The cowgirl went on to explain that Dick had spent two months recovering in the ICU at Orlando Memorial. He had some broken bones, a few busted ribs, a fractured wrist. But worst of all—and here she let out a long, sad sigh—the doctors discovered that Dick had brain damage.
“Hemorrhage-induced catatonia. That’s what the docs called Dick’s condition,” she said. “The way I think of it, though, is like a trance that Dick’s stuck in. The accident knocked Dick into a lifelong trance that he never wakes up from. Like one of those people that gets voodoo done on them.”
“A zombie!” someone yelled from the audience.
“A zombie. Right,” she said. “Except that in real life, zombies never wake up from their trances…” she said, putting her cowboy hat back on. “But…the amazing thing about Dick…is that on certain occasions, under very special circumstances, Dick can wake up from his trance.
“Circumstances, ladies and gentlemen, such as these here tonight. Because if there’s one thing that Dick reacts to, one thing that can part those clouds sitting on his brain, it’s the power of music…”
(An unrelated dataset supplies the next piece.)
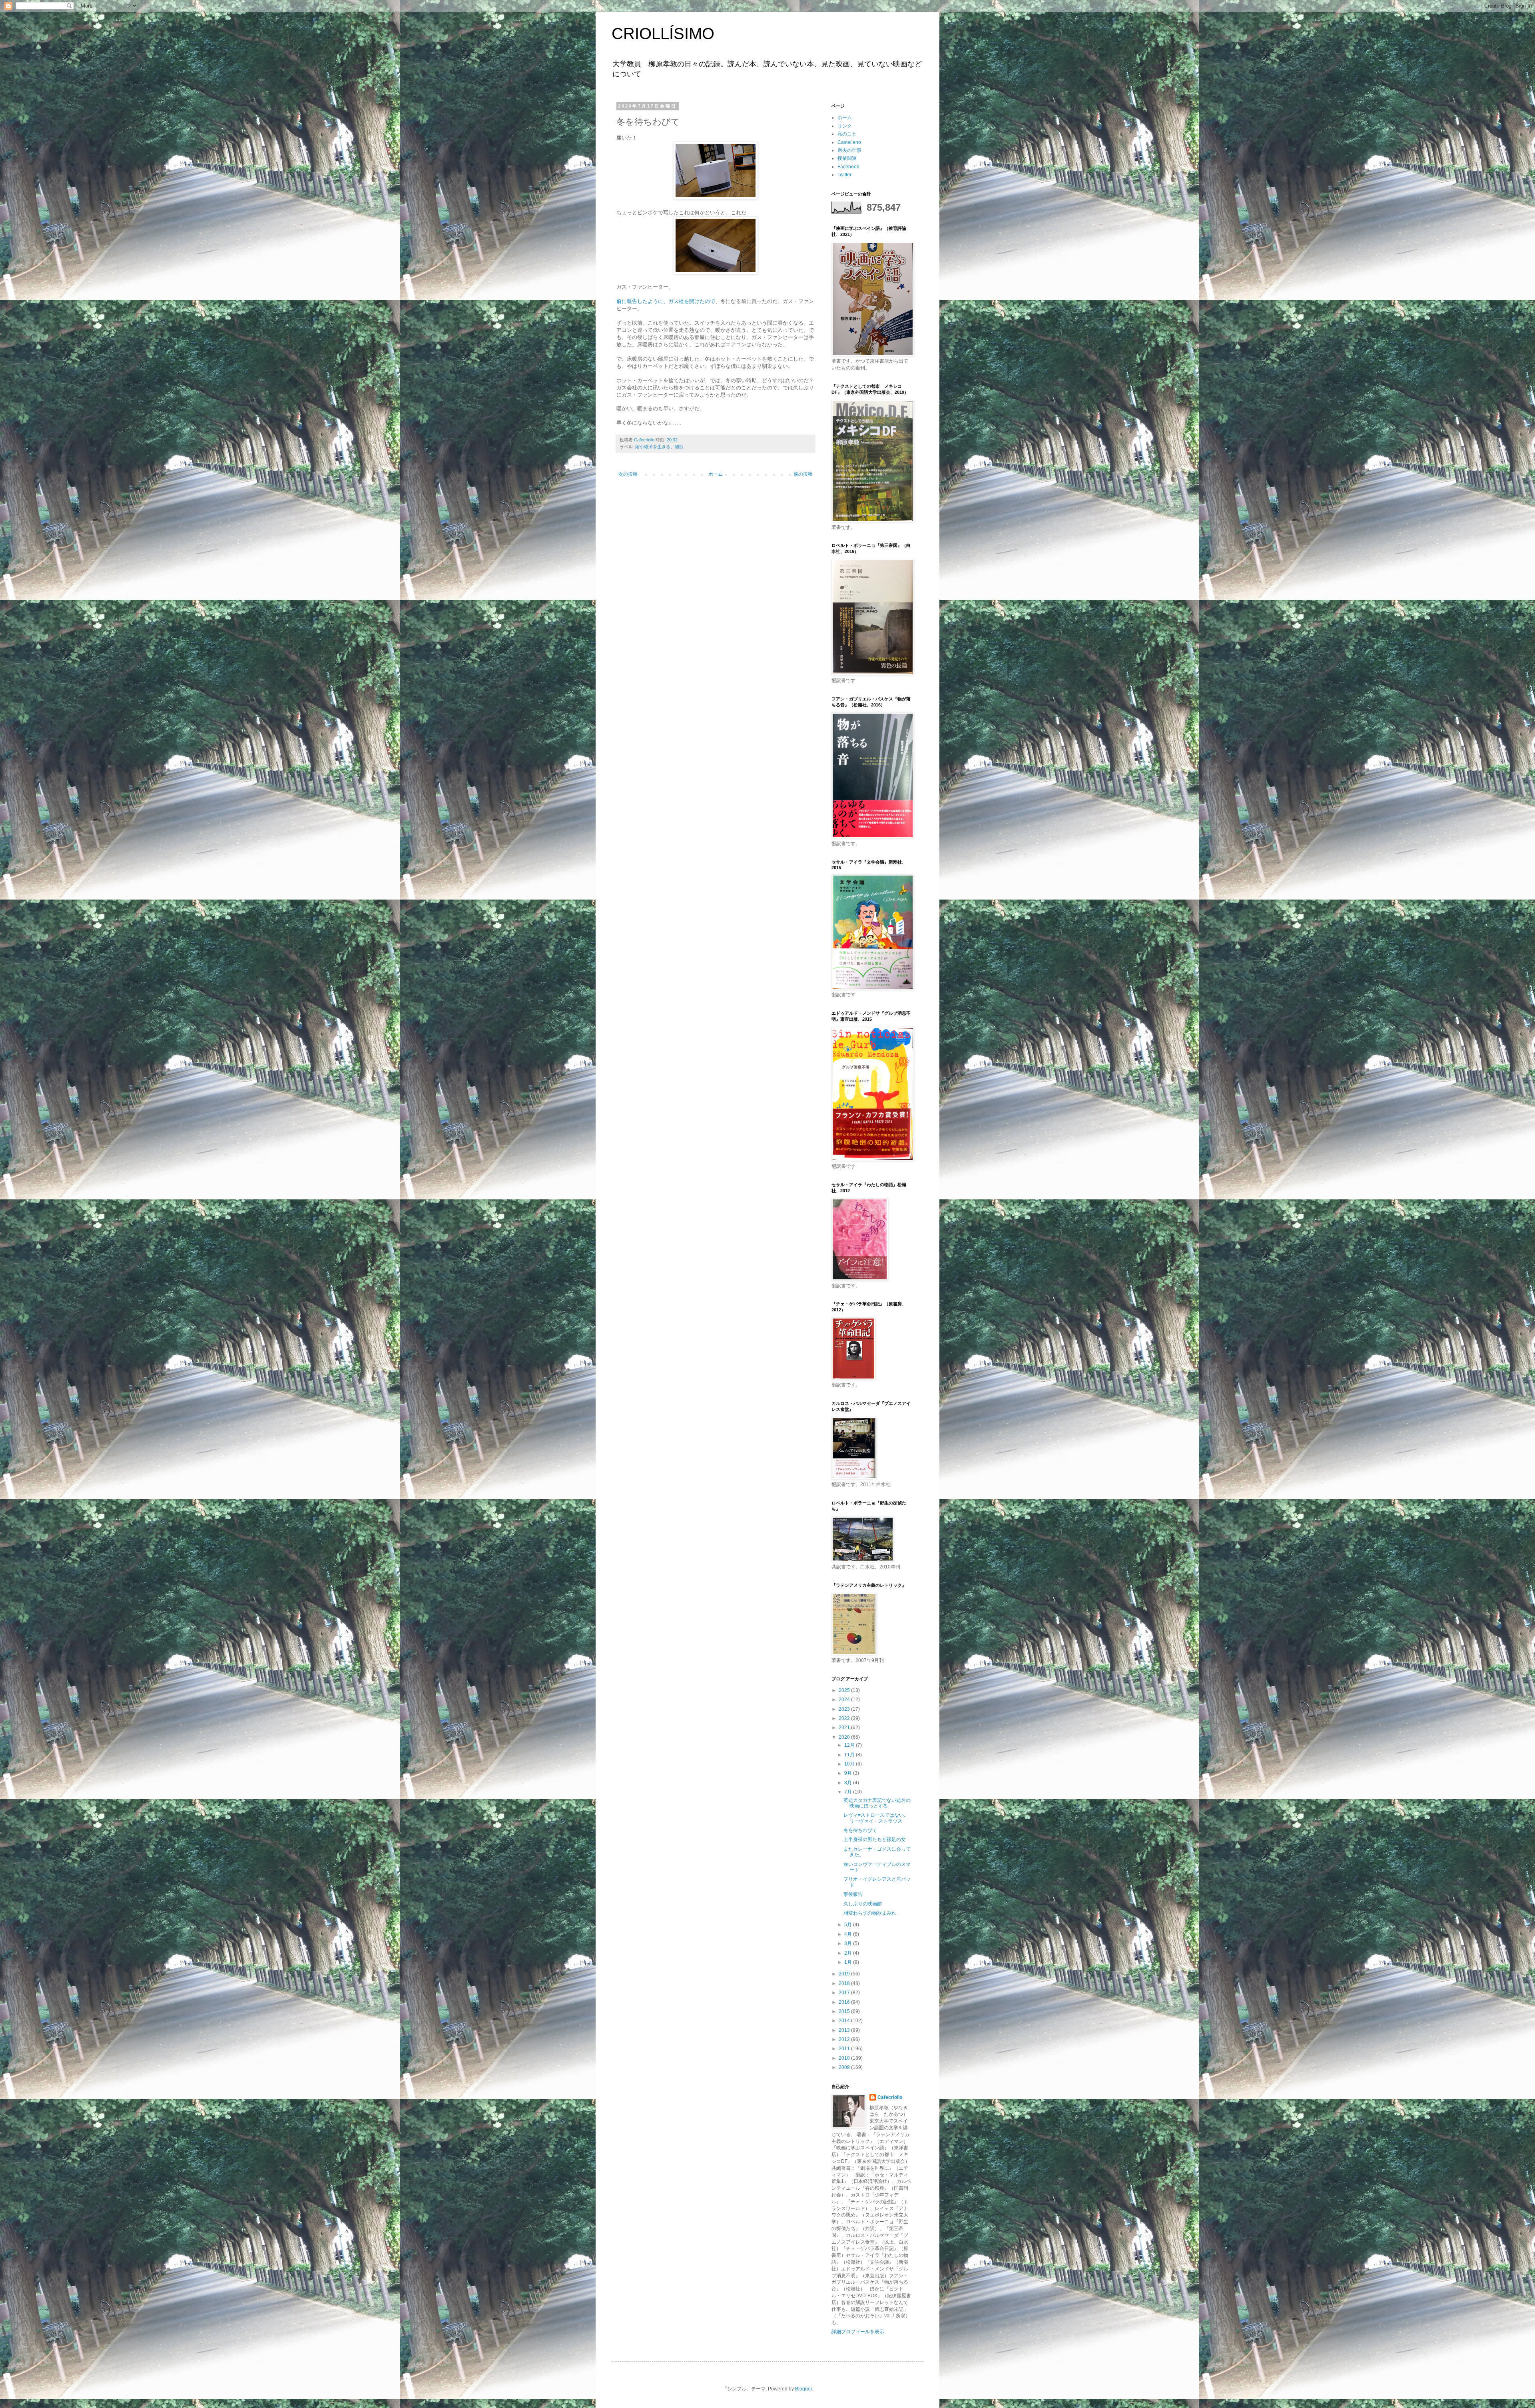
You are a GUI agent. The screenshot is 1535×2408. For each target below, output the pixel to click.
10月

And here the woman took a deep bow, and then began backing away, off the stage. A moment later she returned with two men, both of them helping a fourth person onto the stage. This fourth person was a man about six feet tall, my height, average build, with a big trucker’s mustache. He was wearing a string tie and a cowboy hat. His suit was bright purple, covered with musical notes made of glittering rhinestones. The crew stood Dick in the center of the stage and brushed him off.
I leaned over to Pearl. “That suit’s giving me…brain damage,” I said.